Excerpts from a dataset
........

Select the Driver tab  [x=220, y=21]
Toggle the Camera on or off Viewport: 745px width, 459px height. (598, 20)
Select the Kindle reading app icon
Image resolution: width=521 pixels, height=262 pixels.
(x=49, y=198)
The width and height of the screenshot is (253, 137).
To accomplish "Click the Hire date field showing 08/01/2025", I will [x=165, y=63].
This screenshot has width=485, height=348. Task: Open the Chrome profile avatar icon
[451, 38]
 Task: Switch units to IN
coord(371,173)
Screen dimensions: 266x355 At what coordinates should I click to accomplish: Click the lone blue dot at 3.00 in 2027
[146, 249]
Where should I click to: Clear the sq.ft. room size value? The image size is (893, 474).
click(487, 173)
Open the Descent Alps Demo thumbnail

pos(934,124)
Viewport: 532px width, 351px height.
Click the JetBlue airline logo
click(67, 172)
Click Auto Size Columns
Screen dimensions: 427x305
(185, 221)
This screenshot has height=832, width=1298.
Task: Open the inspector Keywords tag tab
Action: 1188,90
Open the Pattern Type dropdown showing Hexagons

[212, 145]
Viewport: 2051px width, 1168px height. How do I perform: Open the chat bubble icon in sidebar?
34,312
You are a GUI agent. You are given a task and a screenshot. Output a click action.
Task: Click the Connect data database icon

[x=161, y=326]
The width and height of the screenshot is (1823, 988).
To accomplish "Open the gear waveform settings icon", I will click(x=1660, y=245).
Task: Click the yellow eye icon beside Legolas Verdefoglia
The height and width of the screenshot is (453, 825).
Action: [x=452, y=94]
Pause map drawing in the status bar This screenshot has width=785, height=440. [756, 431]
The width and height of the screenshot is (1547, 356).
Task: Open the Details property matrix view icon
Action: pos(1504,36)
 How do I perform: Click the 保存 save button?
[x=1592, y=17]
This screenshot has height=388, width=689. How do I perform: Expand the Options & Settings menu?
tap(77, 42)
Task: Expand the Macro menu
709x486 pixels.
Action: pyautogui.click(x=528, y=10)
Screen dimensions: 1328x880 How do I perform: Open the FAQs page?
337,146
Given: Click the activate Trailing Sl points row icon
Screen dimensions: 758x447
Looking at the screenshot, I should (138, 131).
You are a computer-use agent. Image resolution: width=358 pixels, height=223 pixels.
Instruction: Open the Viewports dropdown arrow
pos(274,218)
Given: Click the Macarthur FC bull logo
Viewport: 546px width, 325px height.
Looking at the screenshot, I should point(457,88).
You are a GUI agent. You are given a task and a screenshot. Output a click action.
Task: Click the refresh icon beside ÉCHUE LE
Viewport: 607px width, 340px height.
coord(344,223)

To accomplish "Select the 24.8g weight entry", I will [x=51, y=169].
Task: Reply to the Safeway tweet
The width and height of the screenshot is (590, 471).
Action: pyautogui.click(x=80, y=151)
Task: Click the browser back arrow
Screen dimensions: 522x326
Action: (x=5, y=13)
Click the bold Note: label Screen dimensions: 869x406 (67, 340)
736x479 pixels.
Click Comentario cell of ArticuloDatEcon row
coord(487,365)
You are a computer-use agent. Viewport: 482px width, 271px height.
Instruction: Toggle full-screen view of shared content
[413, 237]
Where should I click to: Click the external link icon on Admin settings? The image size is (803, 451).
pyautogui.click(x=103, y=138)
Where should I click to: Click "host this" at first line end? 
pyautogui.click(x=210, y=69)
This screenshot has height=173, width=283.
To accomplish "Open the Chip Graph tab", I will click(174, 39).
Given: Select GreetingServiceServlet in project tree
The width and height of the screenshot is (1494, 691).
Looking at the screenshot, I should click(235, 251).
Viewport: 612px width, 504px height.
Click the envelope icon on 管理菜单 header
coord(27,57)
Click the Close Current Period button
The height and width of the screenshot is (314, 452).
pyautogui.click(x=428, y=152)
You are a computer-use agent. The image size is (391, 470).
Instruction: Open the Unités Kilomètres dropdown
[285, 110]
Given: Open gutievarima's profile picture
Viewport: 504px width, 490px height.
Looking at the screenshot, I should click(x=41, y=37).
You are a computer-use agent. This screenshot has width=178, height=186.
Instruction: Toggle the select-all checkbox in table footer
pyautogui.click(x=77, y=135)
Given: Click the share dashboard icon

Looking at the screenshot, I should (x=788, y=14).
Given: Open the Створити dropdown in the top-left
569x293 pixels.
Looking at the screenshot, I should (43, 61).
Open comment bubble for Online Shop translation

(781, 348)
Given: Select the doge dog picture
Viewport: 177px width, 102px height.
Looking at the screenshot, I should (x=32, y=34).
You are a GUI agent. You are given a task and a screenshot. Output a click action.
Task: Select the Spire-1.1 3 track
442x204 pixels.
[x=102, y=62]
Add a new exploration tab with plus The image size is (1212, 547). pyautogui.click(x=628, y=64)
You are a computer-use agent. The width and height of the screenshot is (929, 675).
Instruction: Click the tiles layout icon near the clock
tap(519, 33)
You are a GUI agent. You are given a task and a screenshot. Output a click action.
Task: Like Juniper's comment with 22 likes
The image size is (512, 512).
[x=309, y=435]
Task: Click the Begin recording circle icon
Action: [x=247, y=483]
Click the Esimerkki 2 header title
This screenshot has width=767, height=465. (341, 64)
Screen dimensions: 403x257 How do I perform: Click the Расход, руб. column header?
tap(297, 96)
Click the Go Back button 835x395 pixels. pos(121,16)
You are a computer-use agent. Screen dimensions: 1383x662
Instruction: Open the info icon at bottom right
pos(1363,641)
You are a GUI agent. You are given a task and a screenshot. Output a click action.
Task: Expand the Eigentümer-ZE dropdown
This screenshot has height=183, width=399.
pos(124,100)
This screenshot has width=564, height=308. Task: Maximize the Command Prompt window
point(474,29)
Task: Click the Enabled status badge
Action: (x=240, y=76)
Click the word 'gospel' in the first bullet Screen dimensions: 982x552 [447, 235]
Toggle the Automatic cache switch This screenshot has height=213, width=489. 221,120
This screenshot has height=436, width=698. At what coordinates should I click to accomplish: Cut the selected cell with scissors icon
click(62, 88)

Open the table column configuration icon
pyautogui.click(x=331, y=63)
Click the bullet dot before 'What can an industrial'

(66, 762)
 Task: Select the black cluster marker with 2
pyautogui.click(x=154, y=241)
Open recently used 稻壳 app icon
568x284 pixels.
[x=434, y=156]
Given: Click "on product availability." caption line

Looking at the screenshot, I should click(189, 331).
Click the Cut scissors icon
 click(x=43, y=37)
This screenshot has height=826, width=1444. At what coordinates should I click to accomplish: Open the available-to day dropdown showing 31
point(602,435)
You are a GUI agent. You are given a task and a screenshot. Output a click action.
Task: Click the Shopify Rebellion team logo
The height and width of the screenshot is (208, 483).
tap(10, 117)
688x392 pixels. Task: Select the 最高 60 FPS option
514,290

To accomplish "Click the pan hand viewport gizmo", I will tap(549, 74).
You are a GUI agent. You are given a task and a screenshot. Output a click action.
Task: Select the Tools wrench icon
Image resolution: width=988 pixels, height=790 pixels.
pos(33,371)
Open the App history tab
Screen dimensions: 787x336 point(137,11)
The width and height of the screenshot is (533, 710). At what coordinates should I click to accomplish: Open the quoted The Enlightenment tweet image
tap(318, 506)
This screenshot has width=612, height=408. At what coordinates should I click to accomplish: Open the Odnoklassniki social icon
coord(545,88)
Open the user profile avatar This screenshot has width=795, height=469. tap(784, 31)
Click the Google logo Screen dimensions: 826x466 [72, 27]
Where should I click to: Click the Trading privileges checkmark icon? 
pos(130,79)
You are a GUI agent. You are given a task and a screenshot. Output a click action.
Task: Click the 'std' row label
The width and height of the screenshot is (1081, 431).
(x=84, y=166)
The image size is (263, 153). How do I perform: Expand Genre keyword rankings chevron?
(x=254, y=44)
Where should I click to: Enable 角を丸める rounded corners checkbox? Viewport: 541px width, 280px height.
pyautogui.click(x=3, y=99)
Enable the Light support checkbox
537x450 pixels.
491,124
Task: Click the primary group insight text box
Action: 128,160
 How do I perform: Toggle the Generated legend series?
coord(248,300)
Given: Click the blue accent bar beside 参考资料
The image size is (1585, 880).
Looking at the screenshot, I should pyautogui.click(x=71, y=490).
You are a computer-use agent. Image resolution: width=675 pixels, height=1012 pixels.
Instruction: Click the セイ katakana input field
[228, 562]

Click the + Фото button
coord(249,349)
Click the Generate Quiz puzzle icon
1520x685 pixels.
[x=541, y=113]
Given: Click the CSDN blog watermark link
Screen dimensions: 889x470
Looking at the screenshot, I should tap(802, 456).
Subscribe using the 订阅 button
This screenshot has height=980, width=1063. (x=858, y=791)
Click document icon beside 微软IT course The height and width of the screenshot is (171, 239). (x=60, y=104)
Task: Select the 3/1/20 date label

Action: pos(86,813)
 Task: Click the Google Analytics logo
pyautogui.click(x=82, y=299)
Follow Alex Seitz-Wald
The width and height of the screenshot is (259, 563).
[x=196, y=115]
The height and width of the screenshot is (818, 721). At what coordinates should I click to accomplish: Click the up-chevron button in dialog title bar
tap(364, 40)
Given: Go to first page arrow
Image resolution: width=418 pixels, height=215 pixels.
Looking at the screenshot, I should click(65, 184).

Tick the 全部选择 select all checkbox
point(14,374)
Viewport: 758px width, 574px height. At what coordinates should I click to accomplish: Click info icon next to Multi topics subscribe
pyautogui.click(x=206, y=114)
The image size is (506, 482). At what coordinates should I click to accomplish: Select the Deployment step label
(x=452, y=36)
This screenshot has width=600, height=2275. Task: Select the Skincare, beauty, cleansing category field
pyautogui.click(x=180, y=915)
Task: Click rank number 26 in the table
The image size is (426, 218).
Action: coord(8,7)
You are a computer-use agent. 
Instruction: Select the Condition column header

........

● **Assignment**: If a line in the entries above contains "beside", report it.

● **Response area**:
Task: Click the yellow eye icon beside Legolas Verdefoglia
Task: Click the refresh icon beside ÉCHUE LE
Given: Click the blue accent bar beside 参考资料
Click document icon beside 微软IT course The height and width of the screenshot is (171, 239). (x=60, y=104)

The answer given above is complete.